“La missione per condividere”. Ilaria Tinelli di Palazzolo in Mozambico come missionaria laica

Cosa significa essere missionario laico nel ventunesimo secolo e dedicare la propria vita al servizio di altri, spesso in condizioni di estremo bisogno? Per rispondere a questa domanda incontro Ilaria Tinelli, di Palazzolo, appartenente ai Laici Missionari Comboniani, alla vigilia della sua partenza avvenuta la prima settimana di marzo. Sopra Ilaria con mamma e papà (foto Marco Bonfichi).

La sua destinazione è il villaggio di Carapira, situato nel nord del Mozambico, un ex colonia portoghese posizionata nell’Africa sudorientale di fronte all’isola del Madagascar.

Palazzolo è stato in passato terreno fertile per vocazioni religiose; negli anni Cinquanta del secolo scorso molte ragazze del paese sono diventate suore carmelitane e numerose poi sono state le vocazioni sacerdotali anche in tempi recenti.
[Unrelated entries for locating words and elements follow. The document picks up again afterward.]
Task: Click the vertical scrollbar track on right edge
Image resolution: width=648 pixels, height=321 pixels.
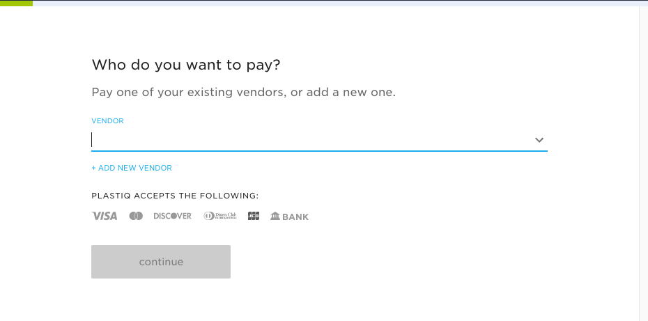Action: pos(643,164)
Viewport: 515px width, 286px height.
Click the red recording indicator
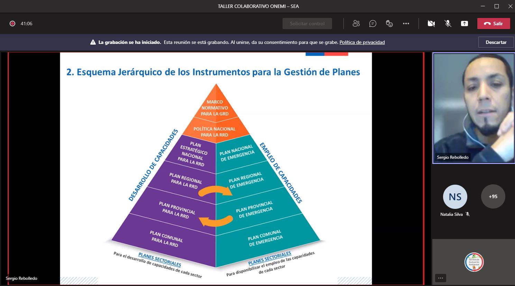(x=12, y=24)
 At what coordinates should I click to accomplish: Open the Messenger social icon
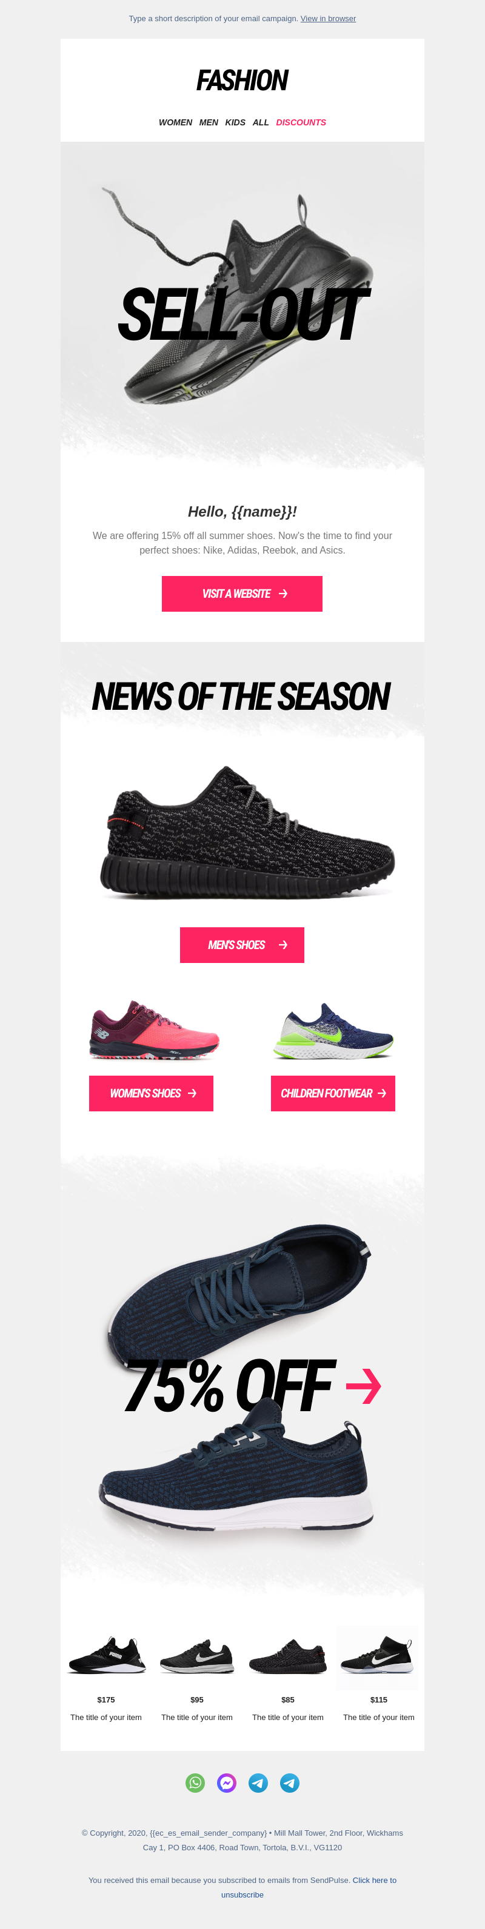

Per quanto riguarda il volontariato laico si ricorda l’opera del dott. Tacconi in Uganda ed ora la tradizione continua con Ilaria che fa parte dei Laici Missionari Comboniani (LMC) che, sul loro sito, si definiscono “Missionari per vocazione cristiana, sono uomini e donne immersi nel quotidiano, vivono del proprio lavoro e trattano le realtà del mondo (economia, politica, cultura…) secondo il Vangelo”.
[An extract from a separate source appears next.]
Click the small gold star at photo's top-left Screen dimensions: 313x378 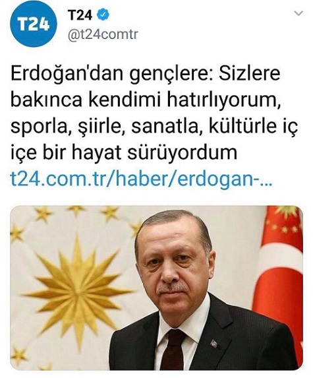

Ilaria è una giovane donna determinata e sicura di sé che affronta con serenità questa fase della sua vita per nulla intimorita dai compiti piuttosto impegnativi che dovrà fronteggiare nei prossimi tre anni, tale è il periodo previsto di permanenza nella missione come da accordi con la diocesi di Verona e la chiesa locale. Una scelta non facile la sua ma elaborata e consolidata da una fede che dà certezze e sicurezza.

Mi faccio raccontare come è nato il suo rapporto con i Laici Missionari Comboniani.
Circa due anni fa è iniziato il mio cammino con la grande famiglia LMC che ha una sede a Verona (il fondatore della congregazione San Daniele Comboni è stato un nostro concittadino e un suo monumento è presente in piazza Isolo, NdR) e opera in tutto il mondo ed in modo particolare in Africa. Parto da Verona con Federica, di Porto di Legnago, con cui ho già vissuto un’esperienza di missione negli anni 2019, 2020 e 2021, in piena epoca Covid, in Uganda. Da lì è maturata la scelta di sentirsi famiglia con un istituto religioso e con la quale abbiamo poi proseguito il nostro servizio verso i più bisognosi in una comunità intercongregazionale missionaria in Sicilia al servizio dei migranti e sul territorio.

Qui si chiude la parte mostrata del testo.